TASK PROMPT: The copy should hold only the line containing "You are a GUI" and the lines after it through the end of the material, each exact, with no pictures.

DATA RECORDS:
===============

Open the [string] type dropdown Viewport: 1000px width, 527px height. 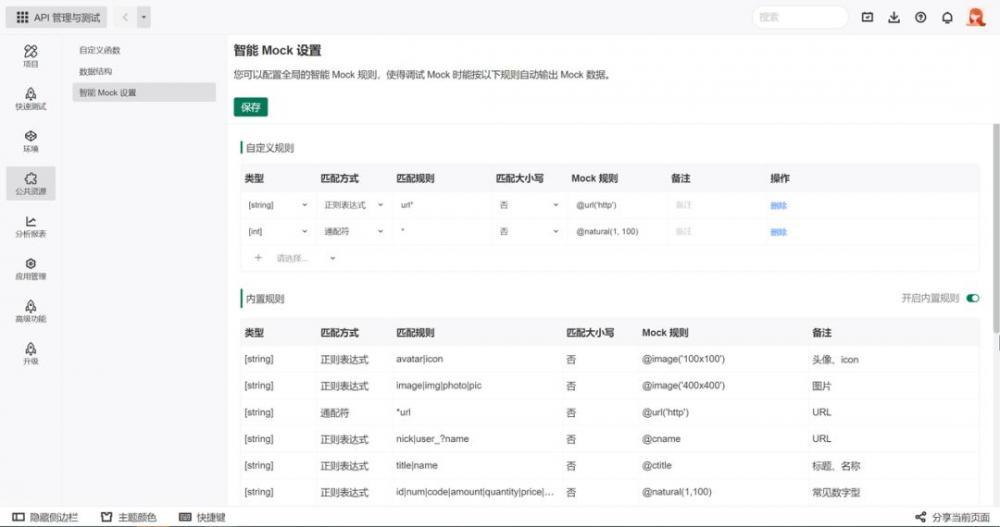pyautogui.click(x=277, y=205)
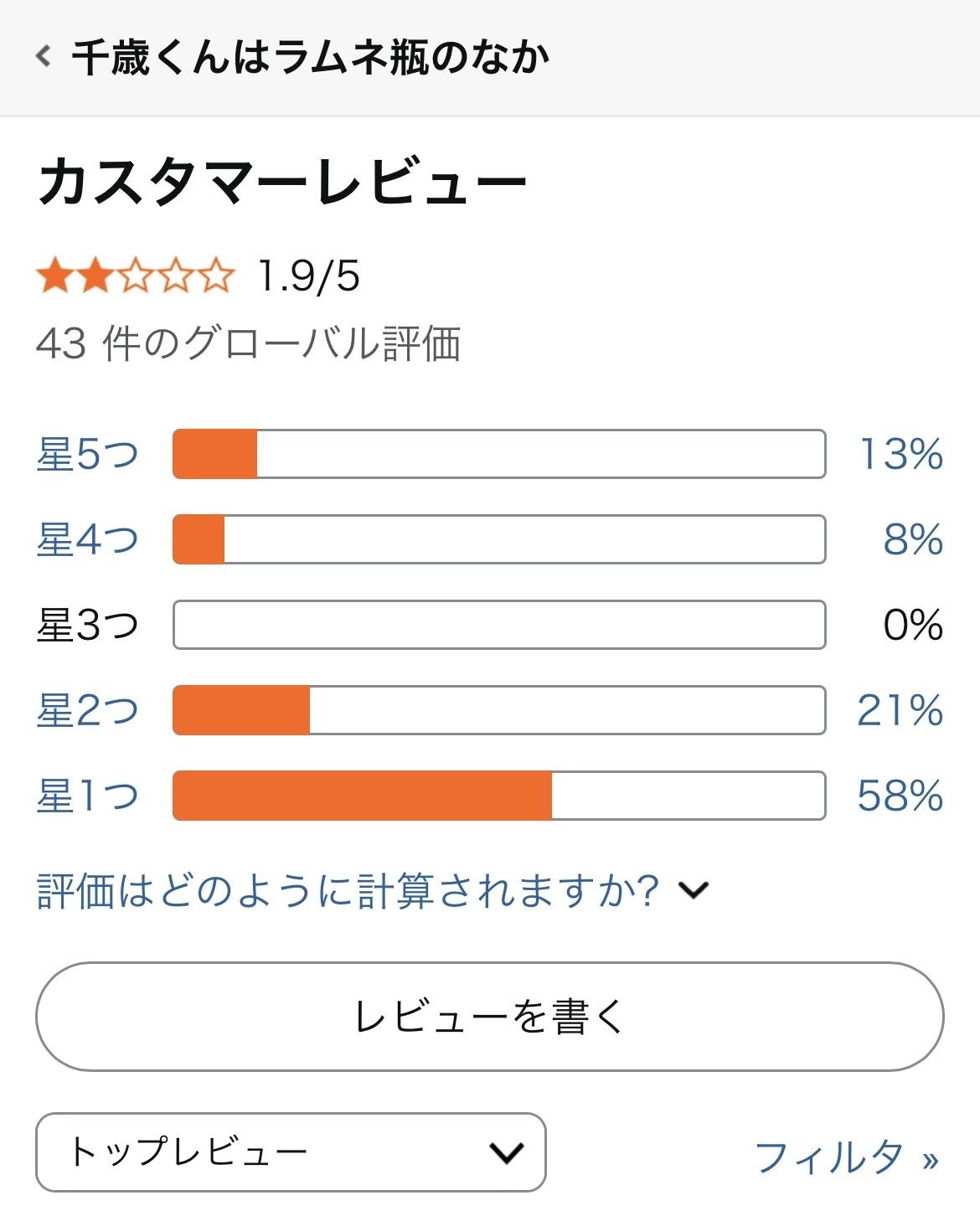This screenshot has height=1221, width=980.
Task: Click the 2-star histogram bar
Action: tap(499, 710)
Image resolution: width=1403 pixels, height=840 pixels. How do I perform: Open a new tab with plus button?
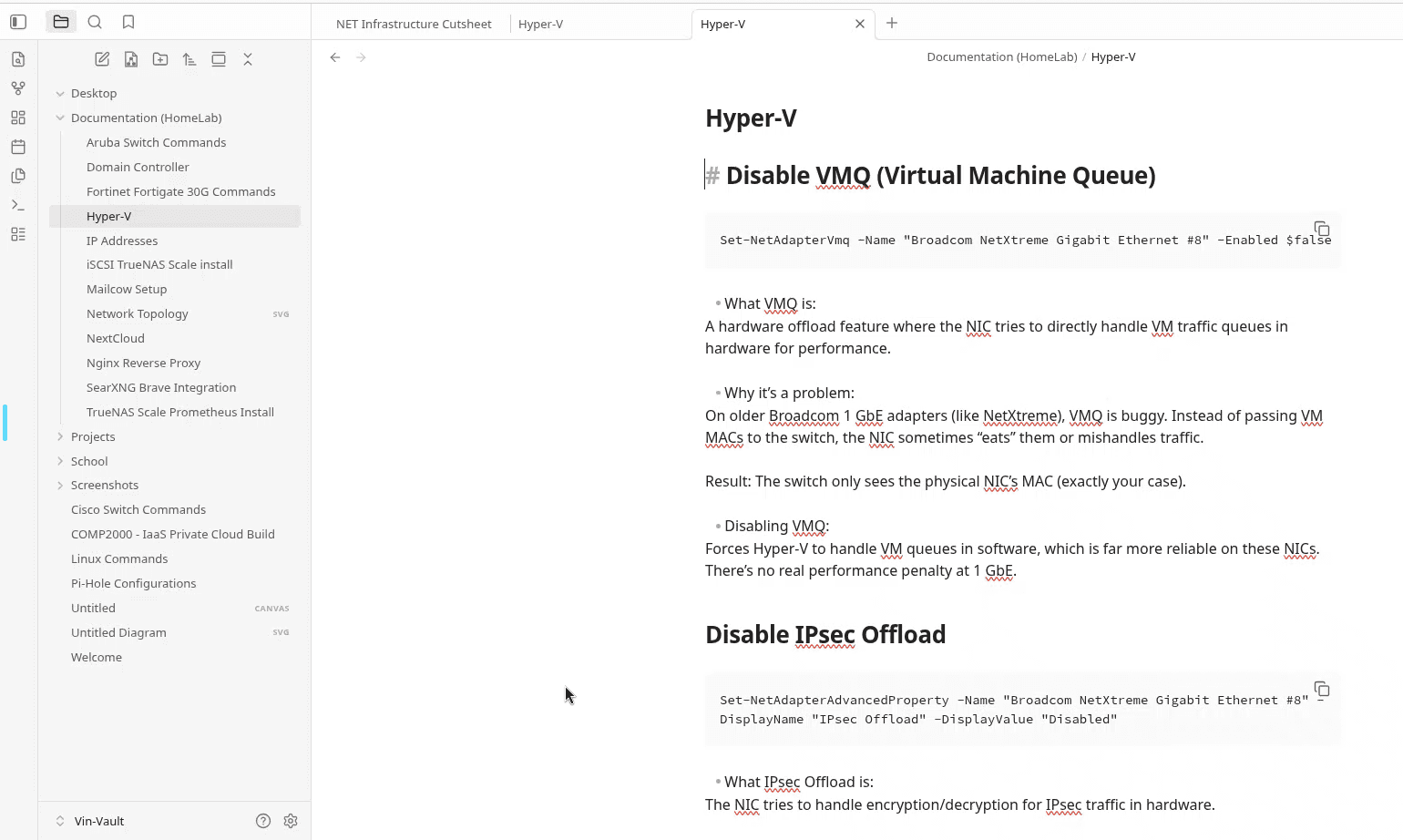coord(892,23)
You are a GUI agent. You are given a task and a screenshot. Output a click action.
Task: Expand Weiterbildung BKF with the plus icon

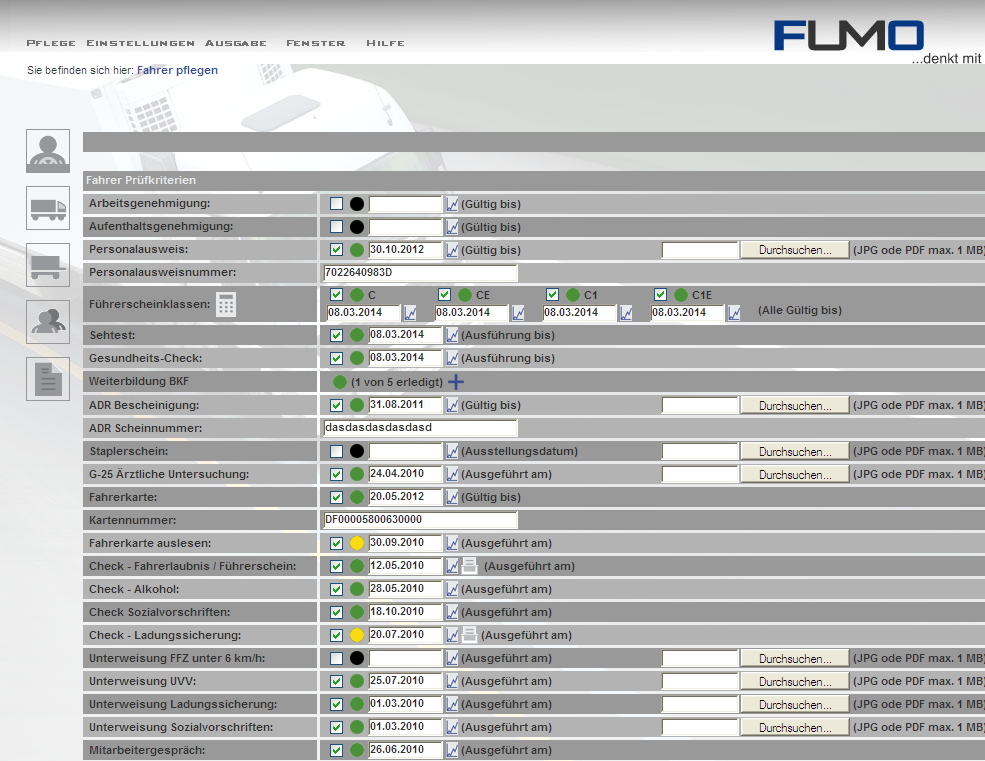coord(456,382)
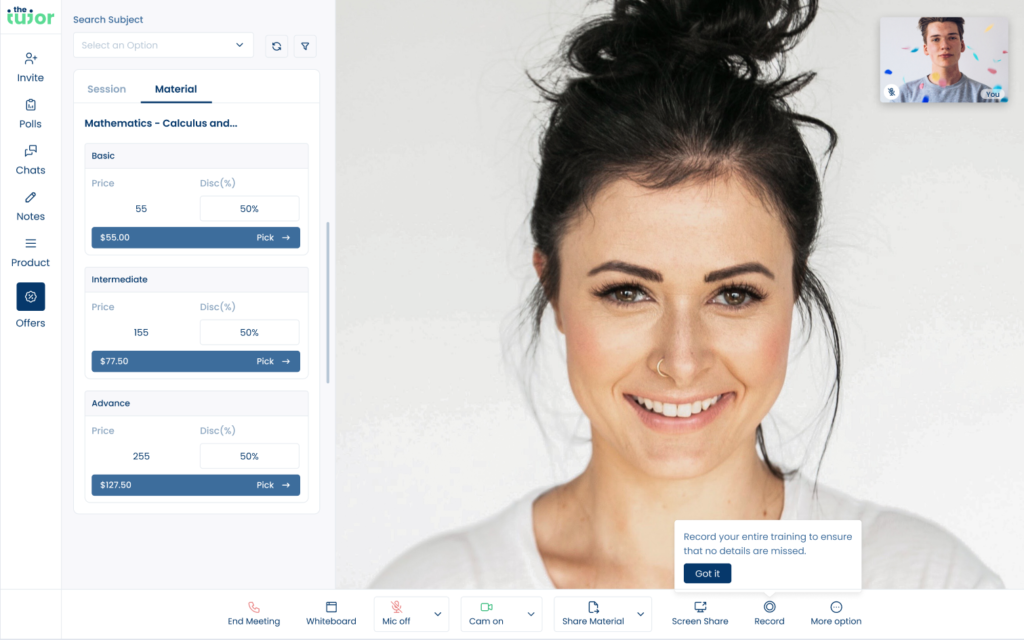1024x640 pixels.
Task: Toggle the Cam on button
Action: [487, 613]
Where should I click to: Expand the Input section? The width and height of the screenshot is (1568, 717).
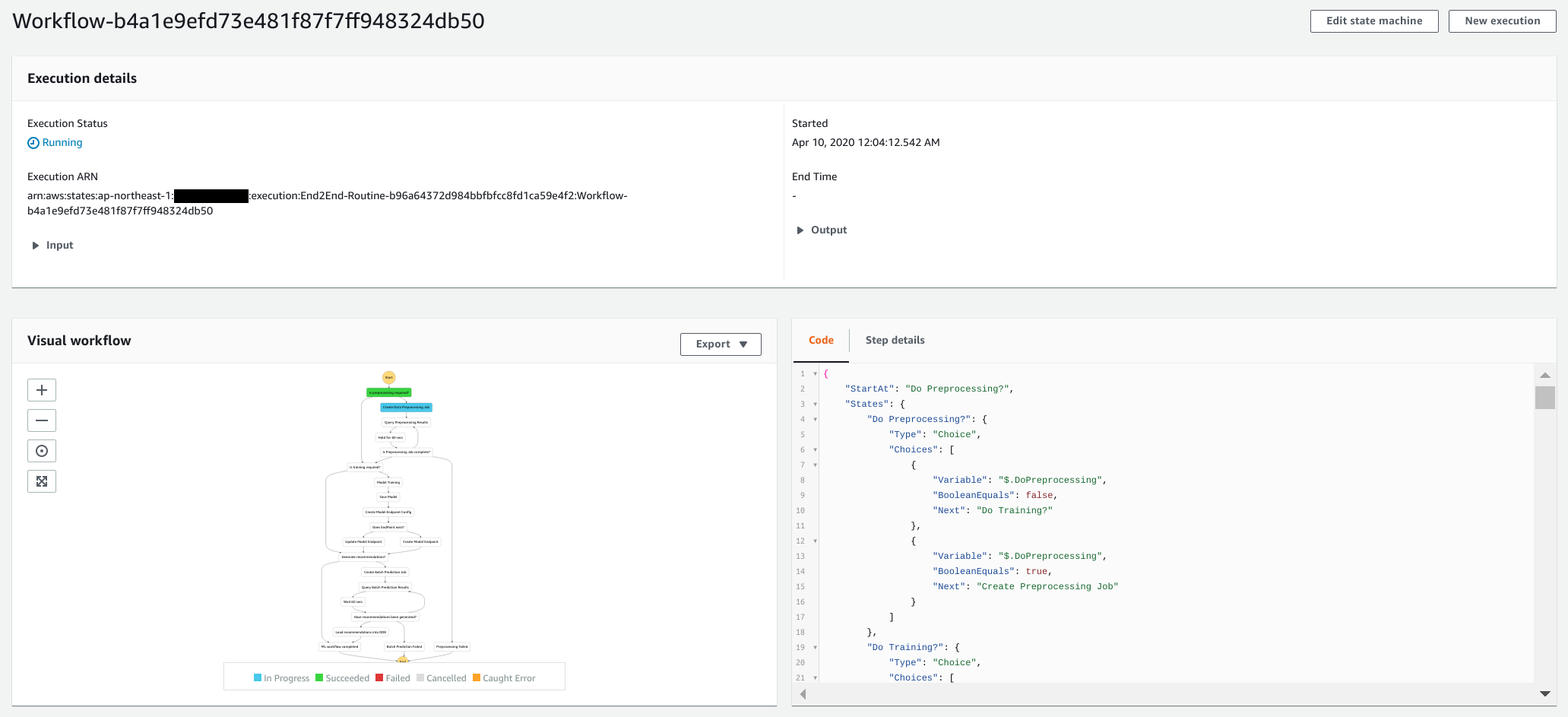pyautogui.click(x=36, y=246)
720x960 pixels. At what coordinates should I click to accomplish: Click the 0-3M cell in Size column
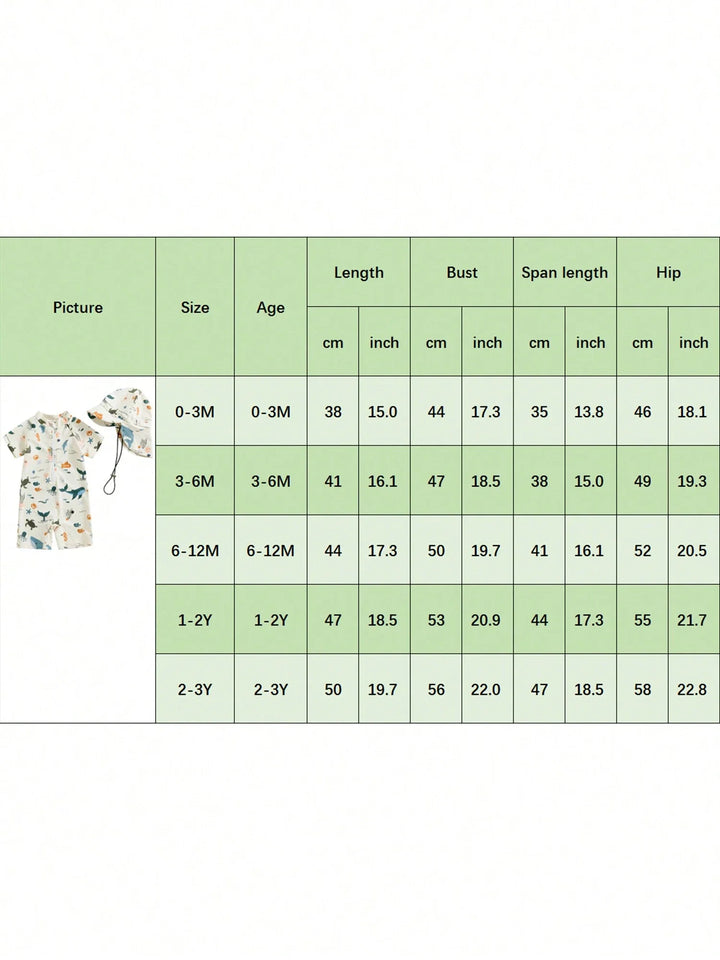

===============

WRITTEN ANSWER:
You are a GUI agent. You are given a task and a screenshot. Output a click action.
Task: Expand Weiterbildung BKF with the plus icon

coord(456,382)
1024x640 pixels.
Task: Toggle the Cam on button
Action: [487, 613]
Where should I click to: Expand the Input section? The width and height of the screenshot is (1568, 717).
pyautogui.click(x=36, y=246)
720x960 pixels. At what coordinates should I click to accomplish: Click the 0-3M cell in Size column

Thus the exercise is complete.